Lewis and Clark law professor Jack Bogdanski, writing under the headline "There's no debate: Palins owe thousands in back taxes," concludes as follows:
There is no serious debate (at least, none that has been brought to our attention) about the fact that at least the amounts paid for the children's travel -- $24,728.83 in 2007, according to the Washington Post -- are taxable. The campaign's tax lawyer has got at least that much of the law, and perhaps more, wrong. ... The Palins, who had their tax returns done by HR Block, simply got it wrong. And the fact that the state payroll office got it wrong, too, doesn't erase the Palins' unpaid tax liability.
The Palins did not report as income some $43,000 that the State of Alaska paid the Governor as an "allowance" for her husband and children's travel. Can they do that? No, most likely not.
The relevant regulation states that when a taxpayer ascertains that an item (like, for instance, travel allotments for children) should have been included in gross income for the previous taxable year, he or she "should" file an amended return and pay any additional tax. Treas. Reg. § 1.451-1(a). Now "should" means "should," not "must" or "shall," so Palin would be under no legal obligation to make this disclosure to the IRS. But what flies in the world of law doesn't always fly in the world of electoral politics, and trying to continue to exempt these travel benefits from taxable income even in the face of the agreement of scholars that such benefits should be included in taxable income doesn't have tremendously great optics.

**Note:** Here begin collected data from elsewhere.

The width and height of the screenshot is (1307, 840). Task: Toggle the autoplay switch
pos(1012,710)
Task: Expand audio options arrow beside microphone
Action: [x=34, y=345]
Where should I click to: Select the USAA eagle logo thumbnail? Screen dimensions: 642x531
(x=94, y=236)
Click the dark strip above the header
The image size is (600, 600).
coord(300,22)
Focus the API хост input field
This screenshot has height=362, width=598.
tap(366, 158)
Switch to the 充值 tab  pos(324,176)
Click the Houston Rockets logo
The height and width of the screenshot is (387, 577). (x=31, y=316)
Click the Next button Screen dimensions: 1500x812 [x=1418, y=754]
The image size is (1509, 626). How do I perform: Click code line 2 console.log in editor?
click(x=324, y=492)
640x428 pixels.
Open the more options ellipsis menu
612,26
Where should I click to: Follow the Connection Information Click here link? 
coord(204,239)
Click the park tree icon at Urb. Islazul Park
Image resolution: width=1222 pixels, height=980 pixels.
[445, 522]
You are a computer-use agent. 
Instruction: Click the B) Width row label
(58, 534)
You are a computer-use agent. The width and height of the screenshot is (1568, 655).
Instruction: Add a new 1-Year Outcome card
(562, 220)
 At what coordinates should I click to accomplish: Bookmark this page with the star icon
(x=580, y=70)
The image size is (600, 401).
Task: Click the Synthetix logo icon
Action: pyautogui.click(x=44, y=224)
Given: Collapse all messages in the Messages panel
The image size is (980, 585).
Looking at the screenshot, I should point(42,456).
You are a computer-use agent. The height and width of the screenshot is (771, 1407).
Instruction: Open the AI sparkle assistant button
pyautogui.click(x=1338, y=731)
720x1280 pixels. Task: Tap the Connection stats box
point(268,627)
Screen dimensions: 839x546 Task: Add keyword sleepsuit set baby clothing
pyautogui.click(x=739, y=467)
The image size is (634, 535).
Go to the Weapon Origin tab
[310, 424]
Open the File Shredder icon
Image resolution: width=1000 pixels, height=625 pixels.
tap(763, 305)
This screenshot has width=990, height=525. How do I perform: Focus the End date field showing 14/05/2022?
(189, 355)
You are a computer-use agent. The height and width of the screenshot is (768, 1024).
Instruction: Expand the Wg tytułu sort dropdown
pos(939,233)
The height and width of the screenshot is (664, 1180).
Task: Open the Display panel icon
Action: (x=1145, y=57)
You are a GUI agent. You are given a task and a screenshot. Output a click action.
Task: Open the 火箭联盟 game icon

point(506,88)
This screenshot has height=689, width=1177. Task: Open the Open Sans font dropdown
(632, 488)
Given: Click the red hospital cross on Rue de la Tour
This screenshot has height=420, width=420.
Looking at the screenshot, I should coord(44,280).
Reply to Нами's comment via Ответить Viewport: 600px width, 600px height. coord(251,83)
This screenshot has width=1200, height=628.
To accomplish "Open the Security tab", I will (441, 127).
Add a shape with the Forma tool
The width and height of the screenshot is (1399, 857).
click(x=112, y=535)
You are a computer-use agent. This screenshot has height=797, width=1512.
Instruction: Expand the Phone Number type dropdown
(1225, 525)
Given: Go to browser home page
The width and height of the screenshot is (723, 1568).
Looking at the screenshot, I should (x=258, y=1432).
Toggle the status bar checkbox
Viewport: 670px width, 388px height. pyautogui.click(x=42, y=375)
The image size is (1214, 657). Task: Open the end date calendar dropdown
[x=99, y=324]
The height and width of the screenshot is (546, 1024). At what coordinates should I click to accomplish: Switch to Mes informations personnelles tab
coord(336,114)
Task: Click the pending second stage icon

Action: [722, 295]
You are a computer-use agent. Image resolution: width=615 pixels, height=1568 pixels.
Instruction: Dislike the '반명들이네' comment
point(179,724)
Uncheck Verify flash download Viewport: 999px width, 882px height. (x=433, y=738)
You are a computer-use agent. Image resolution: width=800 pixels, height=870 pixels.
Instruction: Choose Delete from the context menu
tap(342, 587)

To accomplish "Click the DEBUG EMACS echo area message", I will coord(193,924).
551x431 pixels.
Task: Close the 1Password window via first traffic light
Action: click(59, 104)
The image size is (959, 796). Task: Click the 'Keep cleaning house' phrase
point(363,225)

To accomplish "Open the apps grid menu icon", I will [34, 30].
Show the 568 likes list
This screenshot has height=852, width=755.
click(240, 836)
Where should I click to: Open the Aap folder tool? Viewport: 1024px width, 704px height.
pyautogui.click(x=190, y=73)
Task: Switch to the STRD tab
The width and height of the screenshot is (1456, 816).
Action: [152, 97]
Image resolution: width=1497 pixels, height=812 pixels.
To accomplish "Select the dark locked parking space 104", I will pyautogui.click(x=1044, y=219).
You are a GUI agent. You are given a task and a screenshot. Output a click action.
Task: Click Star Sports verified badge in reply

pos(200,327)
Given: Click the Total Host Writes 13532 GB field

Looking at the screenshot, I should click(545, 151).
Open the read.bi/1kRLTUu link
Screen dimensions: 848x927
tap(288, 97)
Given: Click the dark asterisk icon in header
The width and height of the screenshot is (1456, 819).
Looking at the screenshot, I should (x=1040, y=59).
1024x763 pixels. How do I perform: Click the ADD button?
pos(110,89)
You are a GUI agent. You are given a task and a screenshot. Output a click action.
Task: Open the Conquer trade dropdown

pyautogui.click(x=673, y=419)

And this story is beginning to be picked up by the establishment media. On Saturday, National Public Radio touched on the story, but not in a great deal of depth. Today, The New York Times' Caucus blog covered the controversy, linking to the posts by Bogdanski and Camp, though it remains to see if the story ends up in the dead tree version of the publication. The same goes for The Wall Street Journal, which covered the story online but not yet (to my knowledge) on paper. It's not clear to me that this story will have legs, particularly given how much is going on in the world, and in politics specifically, at present. Yet at the same time, if the story does even have a day in it, which it might, that's one more distraction and wasted opportunity for the McCain campaign, which is flailing to change the course of this election.